Stablecoins can often help break down the silos between U.S. dollar assets and non-cash fintech payment instruments. Now these fintech payment instruments span Apple Cash, Starbucks cards, American Express membership rewards, and so on. In combination, these fintech payment instruments provide universal U.S. dollar payment functions, features, and benefits worldwide. Given their low-cost transfer scale, speed, scope, and universal prevalence in many different parts of the world, stablecoins serve as new payment tools with substantially lower costs, fees, and other trade frictions.
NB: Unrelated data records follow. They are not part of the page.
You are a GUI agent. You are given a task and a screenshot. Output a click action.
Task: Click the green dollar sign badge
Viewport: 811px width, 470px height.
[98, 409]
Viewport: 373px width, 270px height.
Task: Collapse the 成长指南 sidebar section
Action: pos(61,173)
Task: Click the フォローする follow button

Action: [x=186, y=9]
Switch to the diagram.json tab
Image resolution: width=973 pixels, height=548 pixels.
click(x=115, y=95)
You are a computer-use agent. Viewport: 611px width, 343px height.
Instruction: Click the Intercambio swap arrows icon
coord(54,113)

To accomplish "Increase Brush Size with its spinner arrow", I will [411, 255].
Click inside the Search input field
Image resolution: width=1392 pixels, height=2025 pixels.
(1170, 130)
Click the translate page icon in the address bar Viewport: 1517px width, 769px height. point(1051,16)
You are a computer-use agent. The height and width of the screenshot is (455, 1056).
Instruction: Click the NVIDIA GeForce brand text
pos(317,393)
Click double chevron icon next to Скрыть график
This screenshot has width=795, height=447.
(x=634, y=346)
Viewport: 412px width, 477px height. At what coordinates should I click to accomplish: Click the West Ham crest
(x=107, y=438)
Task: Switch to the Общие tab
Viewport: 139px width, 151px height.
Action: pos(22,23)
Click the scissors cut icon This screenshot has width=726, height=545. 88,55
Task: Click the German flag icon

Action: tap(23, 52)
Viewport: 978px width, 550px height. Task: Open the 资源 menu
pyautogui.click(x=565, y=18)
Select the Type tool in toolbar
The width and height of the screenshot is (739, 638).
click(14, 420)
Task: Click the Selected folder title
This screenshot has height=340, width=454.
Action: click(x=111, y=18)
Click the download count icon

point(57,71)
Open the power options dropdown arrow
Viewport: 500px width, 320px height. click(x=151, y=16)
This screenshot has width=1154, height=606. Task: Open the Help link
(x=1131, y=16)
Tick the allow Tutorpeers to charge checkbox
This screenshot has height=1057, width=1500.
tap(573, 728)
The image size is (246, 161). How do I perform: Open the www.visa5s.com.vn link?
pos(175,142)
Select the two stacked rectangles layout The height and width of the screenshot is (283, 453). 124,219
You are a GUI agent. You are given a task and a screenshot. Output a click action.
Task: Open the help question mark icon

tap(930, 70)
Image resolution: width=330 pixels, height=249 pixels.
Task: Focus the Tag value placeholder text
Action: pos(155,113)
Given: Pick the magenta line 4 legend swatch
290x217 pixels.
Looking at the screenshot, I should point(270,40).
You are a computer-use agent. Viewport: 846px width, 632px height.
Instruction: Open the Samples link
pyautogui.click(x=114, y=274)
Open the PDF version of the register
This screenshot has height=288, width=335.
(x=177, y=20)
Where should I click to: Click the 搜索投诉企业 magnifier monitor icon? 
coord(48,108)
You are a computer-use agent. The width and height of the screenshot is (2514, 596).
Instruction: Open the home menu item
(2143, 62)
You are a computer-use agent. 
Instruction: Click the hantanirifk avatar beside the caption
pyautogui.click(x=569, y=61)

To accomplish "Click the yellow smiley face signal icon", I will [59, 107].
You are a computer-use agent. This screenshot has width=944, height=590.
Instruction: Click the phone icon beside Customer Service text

We believe stablecoins would gain further traction as more global users recognize their low-cost nature, speed, scale, and universal prevalence in many different countries, regions, and jurisdictions worldwide.
Today, the same blockchain technology for distributive general ledgers can often significantly enhance fraud protection. In time, the same blockchain technology can help ensure online transparency with proper protocols, security systems, and consensus mechanisms between global users. In effect, these proper protocols and security systems etc combine to perform the back-office safety functions for many consumers and traditional payment companies worldwide.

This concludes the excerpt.